I'm not a purist, but I definitely don't want to be seeing '.grid-x' style
class names in my markup. Markup is meant to explain the content, not the
presentation. That's one reason.

Here's another: While it is presumably simple to just use their LESS mixins to
achieve a more semantic and customized site, Bootstrap's main target market is
not those who use preprocessors - their call to action is a download button
for the .zip of the compiled CSS, so that developers who don't necessarily use
CSS preprocessors still have access to the tools.

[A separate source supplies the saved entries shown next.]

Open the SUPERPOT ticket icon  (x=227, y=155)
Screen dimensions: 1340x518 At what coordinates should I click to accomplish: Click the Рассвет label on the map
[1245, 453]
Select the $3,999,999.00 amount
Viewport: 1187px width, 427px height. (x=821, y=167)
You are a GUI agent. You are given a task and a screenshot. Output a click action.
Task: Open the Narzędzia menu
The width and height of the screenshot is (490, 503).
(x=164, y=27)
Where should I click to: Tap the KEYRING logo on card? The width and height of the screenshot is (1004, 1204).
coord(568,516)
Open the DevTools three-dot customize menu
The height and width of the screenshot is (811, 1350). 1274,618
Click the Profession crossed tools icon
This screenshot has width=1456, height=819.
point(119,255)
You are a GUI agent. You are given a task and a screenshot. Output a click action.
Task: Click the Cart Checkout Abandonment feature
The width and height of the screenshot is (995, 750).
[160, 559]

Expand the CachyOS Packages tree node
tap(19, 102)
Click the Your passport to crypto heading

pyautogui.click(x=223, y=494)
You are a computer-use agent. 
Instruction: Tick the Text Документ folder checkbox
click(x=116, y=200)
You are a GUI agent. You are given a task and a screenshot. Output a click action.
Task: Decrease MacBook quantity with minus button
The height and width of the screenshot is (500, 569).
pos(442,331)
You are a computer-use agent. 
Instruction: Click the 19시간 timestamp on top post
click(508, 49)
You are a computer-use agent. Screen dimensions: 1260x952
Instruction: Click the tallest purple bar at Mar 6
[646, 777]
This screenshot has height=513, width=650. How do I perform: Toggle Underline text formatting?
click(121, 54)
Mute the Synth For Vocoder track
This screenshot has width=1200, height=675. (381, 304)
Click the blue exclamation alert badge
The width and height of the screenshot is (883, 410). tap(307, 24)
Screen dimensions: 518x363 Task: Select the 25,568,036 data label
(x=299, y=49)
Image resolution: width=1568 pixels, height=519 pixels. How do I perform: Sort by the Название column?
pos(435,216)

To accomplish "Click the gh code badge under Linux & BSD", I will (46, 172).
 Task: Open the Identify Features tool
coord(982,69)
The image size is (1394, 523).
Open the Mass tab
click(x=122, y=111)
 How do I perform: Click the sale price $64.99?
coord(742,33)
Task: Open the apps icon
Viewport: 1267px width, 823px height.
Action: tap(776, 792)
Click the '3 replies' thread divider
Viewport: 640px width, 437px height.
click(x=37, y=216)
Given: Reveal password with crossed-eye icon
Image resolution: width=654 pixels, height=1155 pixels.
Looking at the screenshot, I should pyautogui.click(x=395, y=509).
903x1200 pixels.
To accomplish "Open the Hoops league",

This gives Bootstrap a competitive edge of some sort, as more developers can
easily get started using it. As a result of this decision, though - those
developers have to resort to overwriting the actual CSS to customize anything,
and even then, there are still traces of the Bootstrap default styles left
over, making it very easy to spot a Bootstrap website. Due to the project's
popularity - a lot of these websites end up looking remarkably similar to each
other.

If I'm working on a huge project, I will use a different kind of CSS framework
(my favourite one at the moment is
[http://roots.cx/axis](http://roots.cx/axis) in combination with
[http://jeetframework.com](http://jeetframework.com)). If it's a quick
hackathon project, a mockup/wireframe or simply just a weekend project for fun
or learning, then I'd use Bootstrap.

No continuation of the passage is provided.